# What board games do you play to de-stress?



## RescueSquad (Jul 17, 2017)

Hey, I'm new here - I have great respect for what you EMTS do...

Anyone play board games to de-stress?


----------



## TransportJockey (Jul 17, 2017)

I used to play MordHeim, but I can't find anyone to play with and my miniatures are packed away in stroage. I will ocassioanlly play Munchkin or CAH too. Old school board games? None really though


----------



## DrParasite (Jul 17, 2017)

Poker
Gin Rummy
used to play chess and checkers, with some backgammon thrown in.

Now I watch cartoons, read comic books, and spend time with my family.


----------



## RescueSquad (Jul 17, 2017)

TransportJockey said:


> I used to play MordHeim, but I can't find anyone to play with and my miniatures are packed away in stroage. I will ocassioanlly play Munchkin or CAH too. Old school board games? None really though


cool


----------



## RescueSquad (Jul 17, 2017)

DrParasite said:


> Poker
> Gin Rummy
> used to play chess and checkers, with some backgammon thrown in.
> 
> Now I watch cartoons, read comic books, and spend time with my family.

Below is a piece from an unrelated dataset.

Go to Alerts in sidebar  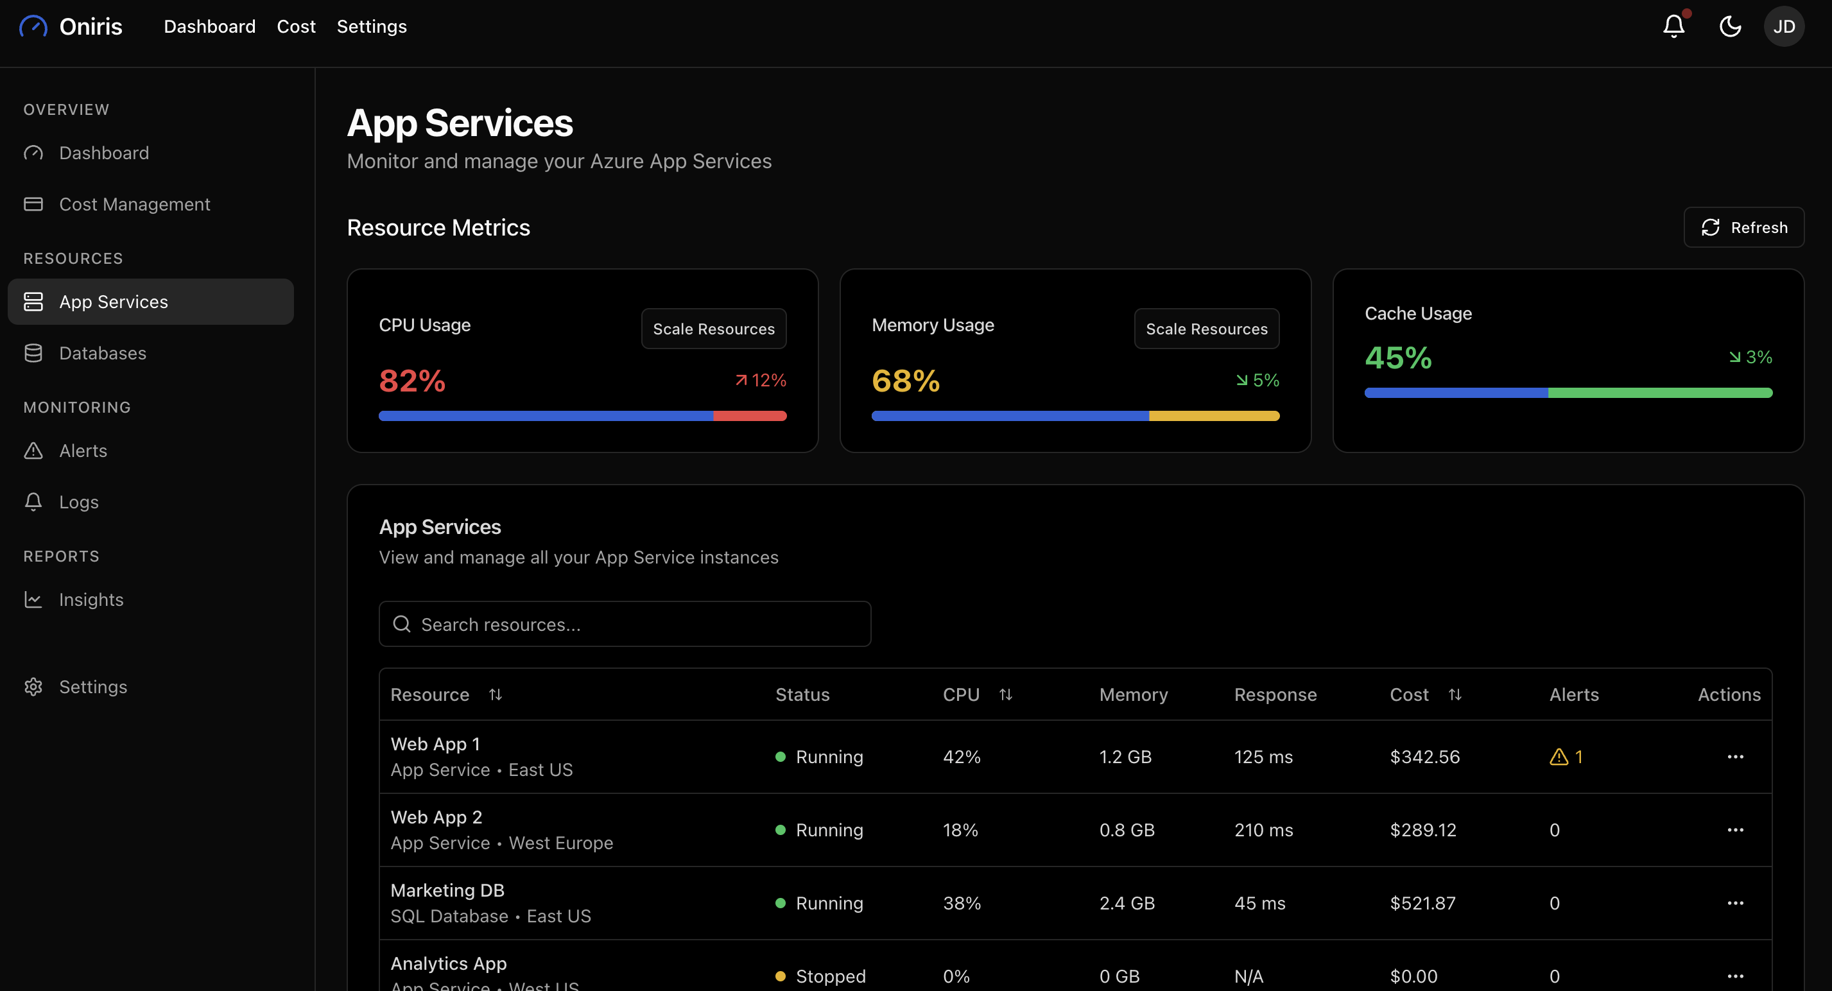(x=82, y=451)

now those are some good old school games - yeah, I have a comic book addiction too


----------



## NomadicMedic (Jul 17, 2017)

Scrabble.


----------



## RescueSquad (Jul 17, 2017)

Scrabble's cool, anyone still play pinochle


----------



## Jim37F (Jul 17, 2017)

Me and my sister were playing that Organ Attack card game (before that was Pandemic)


----------



## RescueSquad (Jul 17, 2017)

Those are cool too.  There is a new Paramedic game coming out pretty soon.  I'll post it in the other forum shortly.  Don't think I can post it here...


----------



## VentMonkey (Jul 17, 2017)

I haven't played a mean game of Monopoly in ages. I know there was an EMS Monopoly game out some time ago, but most paramedics I know want nothing to do with playing a work-related game outside of work.

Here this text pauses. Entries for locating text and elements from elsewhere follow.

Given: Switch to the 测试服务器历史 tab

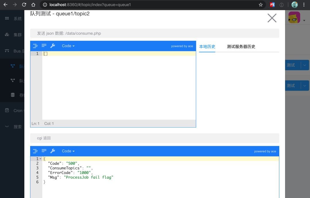Looking at the screenshot, I should (x=241, y=47).
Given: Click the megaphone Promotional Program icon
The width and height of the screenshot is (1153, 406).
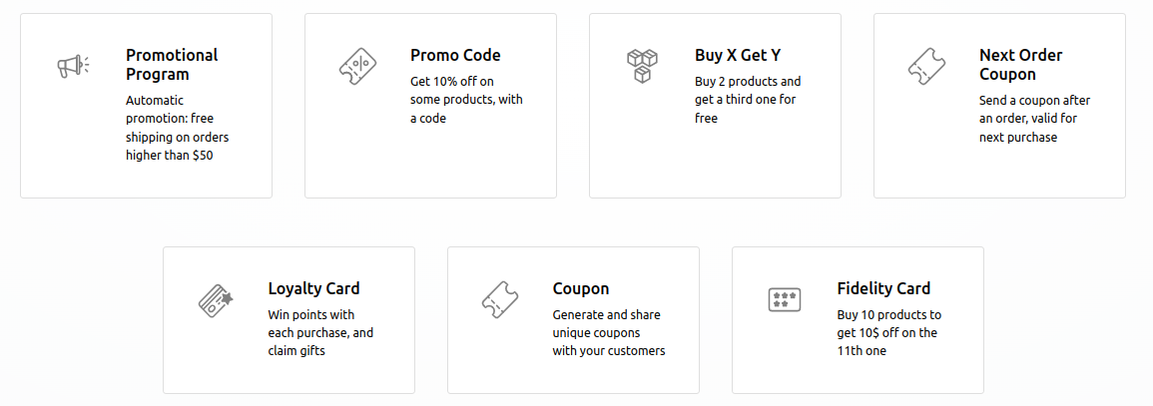Looking at the screenshot, I should [74, 66].
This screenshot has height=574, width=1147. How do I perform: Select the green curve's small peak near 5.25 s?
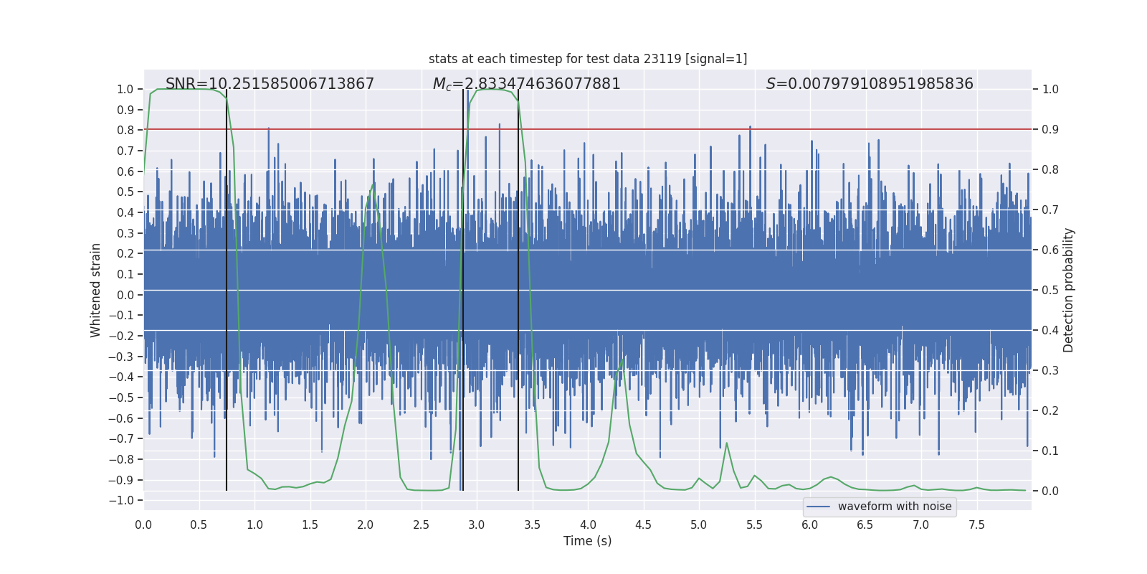click(726, 443)
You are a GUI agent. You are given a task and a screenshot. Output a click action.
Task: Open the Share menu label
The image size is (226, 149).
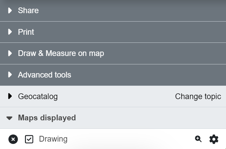click(x=28, y=10)
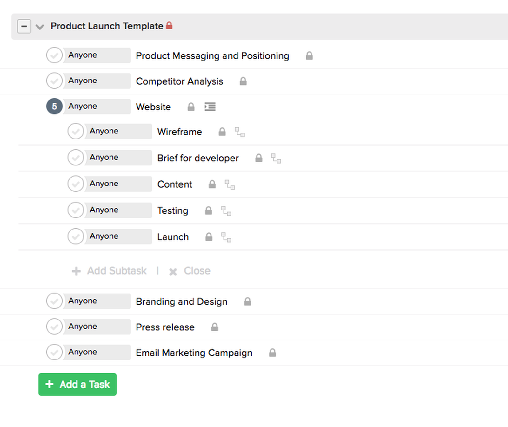Open the chevron next to Product Launch Template
The height and width of the screenshot is (427, 508).
tap(40, 27)
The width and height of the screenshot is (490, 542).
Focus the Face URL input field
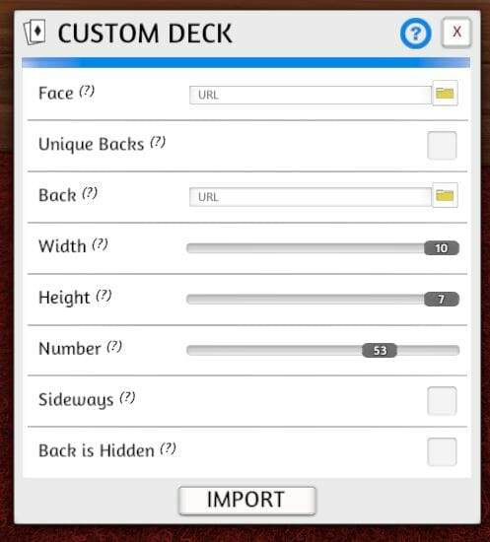coord(311,95)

Also- "I sunk your Battleship"...just 'cuz I felt like saying it.


----------



## CALEMT (Jul 18, 2017)

Anything that allows me to drink beer... half joking...


----------



## VentMonkey (Jul 18, 2017)

CALEMT said:


> Anything that allows me to drink beer... half joking...

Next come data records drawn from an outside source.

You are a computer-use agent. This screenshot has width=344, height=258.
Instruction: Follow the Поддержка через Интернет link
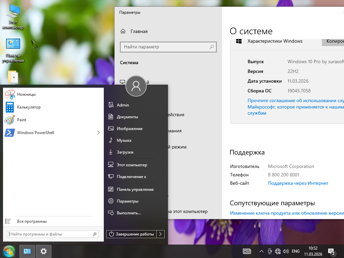(x=298, y=183)
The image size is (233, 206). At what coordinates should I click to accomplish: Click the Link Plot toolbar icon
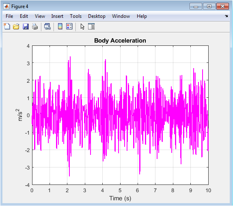47,27
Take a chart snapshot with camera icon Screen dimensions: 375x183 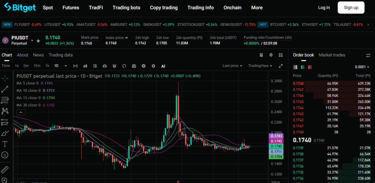(x=105, y=66)

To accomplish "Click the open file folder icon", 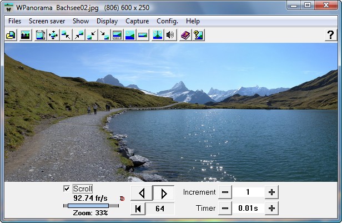I will [11, 35].
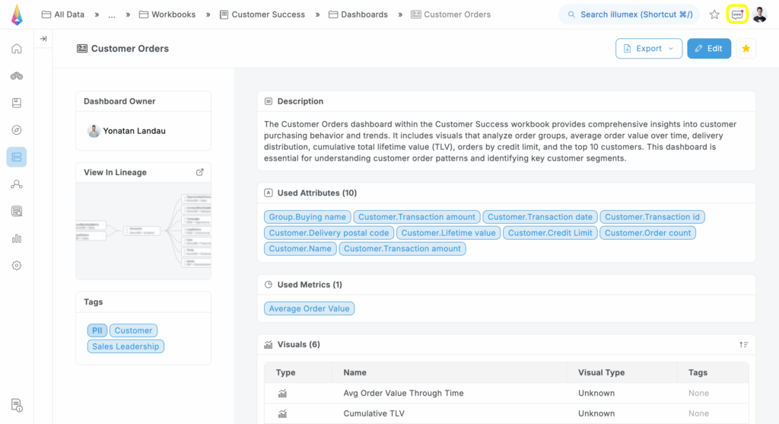Screen dimensions: 779x424
Task: Click the home icon in left sidebar
Action: pos(17,49)
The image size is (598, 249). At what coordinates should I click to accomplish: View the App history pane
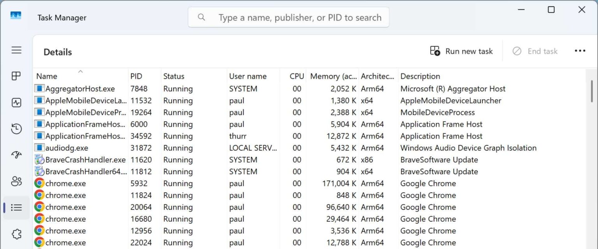(x=16, y=129)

You need a board game for such activites?...totally not half joking...


----------



## RescueSquad (Jul 18, 2017)

VentMonkey said:


> I haven't played a mean game of Monopoly in ages. I know there was an EMS Monopoly game out some time ago, but most paramedics I know want nothing to do with playing a work-related game outside of work.
> 
> Also- "I sunk your Battleship"...just 'cuz I felt like saying it.


Haven't played Monopoly in over 25 years, not a fan anymore.


----------



## RescueSquad (Jul 18, 2017)

CALEMT said:


> Anything that allows me to drink beer... half joking...


Loads of those games out there....lol - you can make almost any game into a drinking game


----------



## VentMonkey (Jul 18, 2017)

RescueSquad said:


> Haven't played Monopoly in over 25 years, not a fan anymore.


You said board games. Chutes And Ladders, Candyland, heck even Connect Four simply because it was awesome are what comes to my mind when I hear board games.

I still play Words With Friends with one of my buddies which is Scrabble-ish, but it isn't technically on a board. We also have a set of dominos at my station.


----------



## GMCmedic (Jul 18, 2017)

Not a board game but I enjoy EMS trivial pursuit. Its a good knowledge refresher

Sent from my SAMSUNG-SM-G920A using Tapatalk


----------



## RescueSquad (Jul 18, 2017)

Trival pursuit counts as a board game.  It's interesting how many old school games are mentioned vs the new stuff that's out there.  I feel old now.


----------



## CALEMT (Jul 18, 2017)

RescueSquad said:


> Loads of those games out there....lol - you can make almost any game into a drinking game





VentMonkey said:


> You need a board game for such activites?...totally not half joking...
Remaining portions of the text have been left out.